Investment banks earned more than $ 320 million from the sale of AT & T’s WarnerMedia to Discovery, just five years after many of the same advisers made huge fees from the sale of the media group to the American telecommunications company.
AT&T agreed earlier this year to turn off WarnerMedia with rival Discovery and merge at a significantly lower price than it paid to acquire the entertainment group in 2016.
New York-based boutique bank Allen & Co received $ 75 million for its services to Discovery, while bankers at JPMorgan earned $ 15 million for advisory work and a further $ 140 million for financing services, according to Discovery’s proxy statement.
WarnerMedia’s advisers include Goldman Sachs, which received $ 47.8 million, and merchant bank LionTree, which, according to Refinitiv estimates, earned $ 43.1 million.
Five years earlier, bankers, including those at Allen & Co and JPMorgan, had earned $ 234 million after AT&T agreed to buy WarnerMedia – then called TimeWarner – for $ 85 billion, according to Refinitiv.
Allen & Co, a non-website advertising firm, received $ 50 million for advice to WarnerMedia on the sale to AT&T while Citigroup and Morgan Stanley raised $ 50 million and $ 40 million respectively. JPMorgan, Perella Weinberg Partners and Bank of America each made $ 31.2 million from advisory services to AT&T.

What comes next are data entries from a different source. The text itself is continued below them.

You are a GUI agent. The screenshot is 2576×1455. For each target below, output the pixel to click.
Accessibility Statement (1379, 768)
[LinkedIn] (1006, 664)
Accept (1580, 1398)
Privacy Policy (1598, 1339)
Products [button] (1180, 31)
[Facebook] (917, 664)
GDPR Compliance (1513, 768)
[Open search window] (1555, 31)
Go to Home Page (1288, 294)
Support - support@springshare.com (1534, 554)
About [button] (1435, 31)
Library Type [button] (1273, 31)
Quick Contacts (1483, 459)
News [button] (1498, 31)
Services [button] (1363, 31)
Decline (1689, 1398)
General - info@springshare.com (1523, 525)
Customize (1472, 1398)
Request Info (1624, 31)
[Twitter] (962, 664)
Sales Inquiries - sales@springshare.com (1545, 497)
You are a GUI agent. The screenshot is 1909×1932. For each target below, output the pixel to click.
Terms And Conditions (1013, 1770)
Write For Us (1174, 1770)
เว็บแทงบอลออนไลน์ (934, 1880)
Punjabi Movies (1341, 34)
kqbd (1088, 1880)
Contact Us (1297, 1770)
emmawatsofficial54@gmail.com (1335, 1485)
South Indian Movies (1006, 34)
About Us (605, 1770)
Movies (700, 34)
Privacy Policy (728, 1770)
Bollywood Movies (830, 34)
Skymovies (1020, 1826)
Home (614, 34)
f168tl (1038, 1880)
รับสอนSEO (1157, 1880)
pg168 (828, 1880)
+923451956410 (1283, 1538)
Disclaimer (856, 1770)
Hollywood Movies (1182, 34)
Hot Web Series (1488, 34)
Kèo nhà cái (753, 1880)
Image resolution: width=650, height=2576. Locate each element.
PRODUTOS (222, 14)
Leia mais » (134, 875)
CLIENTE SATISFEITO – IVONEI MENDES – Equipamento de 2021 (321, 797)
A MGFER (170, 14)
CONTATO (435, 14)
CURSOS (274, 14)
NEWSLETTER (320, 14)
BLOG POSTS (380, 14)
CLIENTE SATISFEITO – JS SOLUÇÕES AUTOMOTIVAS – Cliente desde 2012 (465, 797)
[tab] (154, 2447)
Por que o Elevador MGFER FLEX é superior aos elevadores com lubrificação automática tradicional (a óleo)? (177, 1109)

AT & T’s senior executives receive $ 9 million bonus for the acquisition now selected.
Wall Street banks have record fee income of more than $ 100 billion of advice on mergers and acquisitions thanks to a surge in transactions, which for the first time crossed the $ 5tn mark.
Media transactions have been one of the biggest drivers of the boom, as companies rush to compete with streaming services like Netflix. Earlier this year, Amazon bought MGM, the film studio behind James Bond, for $ 8.5 billion.
AT & T’s agreement with Discovery, which creates a company with an enterprise value of $ 132 billion, highlights the speed with which traditional media groups are racing to compete in the power wars. The fees generated by investment banks emphasize the lucrative rewards offered for compiling and pulling out transactions for clients.
The deal, led by AT & T’s CEO John Stankey and Discovery’s David Zaslav, will combine Discovery’s catalogs, ranging from nature to history, with valued media assets, including the Warner Bros. studios, the HBO network behind TV series. Follow-up, and cable television channels including CNN.
JPMorgan, Goldman Sachs and LionTree declined to comment. Allen & Co has no media contact details.